__Extracted data__
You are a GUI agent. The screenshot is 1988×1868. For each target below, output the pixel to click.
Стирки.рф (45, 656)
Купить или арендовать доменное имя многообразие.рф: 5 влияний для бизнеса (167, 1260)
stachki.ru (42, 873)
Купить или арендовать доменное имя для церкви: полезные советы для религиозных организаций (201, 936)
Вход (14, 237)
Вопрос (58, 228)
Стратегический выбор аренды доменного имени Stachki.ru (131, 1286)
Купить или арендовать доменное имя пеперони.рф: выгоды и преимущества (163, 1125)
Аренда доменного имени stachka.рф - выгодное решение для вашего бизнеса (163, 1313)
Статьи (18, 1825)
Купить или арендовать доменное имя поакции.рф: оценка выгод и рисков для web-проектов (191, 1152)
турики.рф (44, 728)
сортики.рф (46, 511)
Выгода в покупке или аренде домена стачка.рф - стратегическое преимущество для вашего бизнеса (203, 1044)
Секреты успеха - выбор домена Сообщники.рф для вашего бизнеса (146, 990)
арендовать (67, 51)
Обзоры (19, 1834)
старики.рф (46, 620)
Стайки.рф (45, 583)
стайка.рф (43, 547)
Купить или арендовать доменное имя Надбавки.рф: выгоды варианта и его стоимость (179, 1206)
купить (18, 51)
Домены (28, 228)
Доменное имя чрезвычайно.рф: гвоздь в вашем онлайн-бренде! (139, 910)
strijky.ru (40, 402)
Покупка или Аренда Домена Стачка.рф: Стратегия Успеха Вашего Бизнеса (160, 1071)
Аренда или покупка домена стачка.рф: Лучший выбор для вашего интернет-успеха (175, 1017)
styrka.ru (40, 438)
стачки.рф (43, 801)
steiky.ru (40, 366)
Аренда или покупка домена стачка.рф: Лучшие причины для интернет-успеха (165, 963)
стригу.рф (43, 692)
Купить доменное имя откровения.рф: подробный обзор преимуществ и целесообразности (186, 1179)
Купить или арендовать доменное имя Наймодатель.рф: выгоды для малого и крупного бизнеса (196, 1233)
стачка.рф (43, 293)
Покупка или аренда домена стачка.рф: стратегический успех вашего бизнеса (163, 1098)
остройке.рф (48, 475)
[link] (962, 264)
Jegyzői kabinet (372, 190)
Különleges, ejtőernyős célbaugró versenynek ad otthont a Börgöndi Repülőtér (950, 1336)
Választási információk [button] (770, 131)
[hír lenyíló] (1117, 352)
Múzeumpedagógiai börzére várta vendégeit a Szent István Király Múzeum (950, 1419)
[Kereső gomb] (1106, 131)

__Work to be completed__
When the entries above are retyped, each line must stay exactly as it is.

__Solution to this exercise__
You are a GUI agent. The screenshot is 1988×1868. For each target below, output the pixel to click.
Стирки.рф (45, 656)
Купить или арендовать доменное имя многообразие.рф: 5 влияний для бизнеса (167, 1260)
stachki.ru (42, 873)
Купить или арендовать доменное имя для церкви: полезные советы для религиозных организаций (201, 936)
Вход (14, 237)
Вопрос (58, 228)
Стратегический выбор аренды доменного имени Stachki.ru (131, 1286)
Купить или арендовать доменное имя пеперони.рф: выгоды и преимущества (163, 1125)
Аренда доменного имени stachka.рф - выгодное решение для вашего бизнеса (163, 1313)
Статьи (18, 1825)
Купить или арендовать доменное имя поакции.рф: оценка выгод и рисков для web-проектов (191, 1152)
турики.рф (44, 728)
сортики.рф (46, 511)
Выгода в покупке или аренде домена стачка.рф - стратегическое преимущество для вашего бизнеса (203, 1044)
Секреты успеха - выбор домена Сообщники.рф для вашего бизнеса (146, 990)
арендовать (67, 51)
Обзоры (19, 1834)
старики.рф (46, 620)
Стайки.рф (45, 583)
стайка.рф (43, 547)
Купить или арендовать доменное имя Надбавки.рф: выгоды варианта и его стоимость (179, 1206)
купить (18, 51)
Домены (28, 228)
Доменное имя чрезвычайно.рф: гвоздь в вашем онлайн-бренде! (139, 910)
strijky.ru (40, 402)
Покупка или Аренда Домена Стачка.рф: Стратегия Успеха Вашего Бизнеса (160, 1071)
Аренда или покупка домена стачка.рф: Лучший выбор для вашего интернет-успеха (175, 1017)
styrka.ru (40, 438)
стачки.рф (43, 801)
steiky.ru (40, 366)
Аренда или покупка домена стачка.рф: Лучшие причины для интернет-успеха (165, 963)
стригу.рф (43, 692)
Купить доменное имя откровения.рф: подробный обзор преимуществ и целесообразности (186, 1179)
Купить или арендовать доменное имя Наймодатель.рф: выгоды для малого и крупного бизнеса (196, 1233)
стачка.рф (43, 293)
Покупка или аренда домена стачка.рф: стратегический успех вашего бизнеса (163, 1098)
остройке.рф (48, 475)
[link] (962, 264)
Jegyzői kabinet (372, 190)
Különleges, ejtőernyős célbaugró versenynek ad otthont a Börgöndi Repülőtér (950, 1336)
Választási információk [button] (770, 131)
[hír lenyíló] (1117, 352)
Múzeumpedagógiai börzére várta vendégeit a Szent István Király Múzeum (950, 1419)
[Kereső gomb] (1106, 131)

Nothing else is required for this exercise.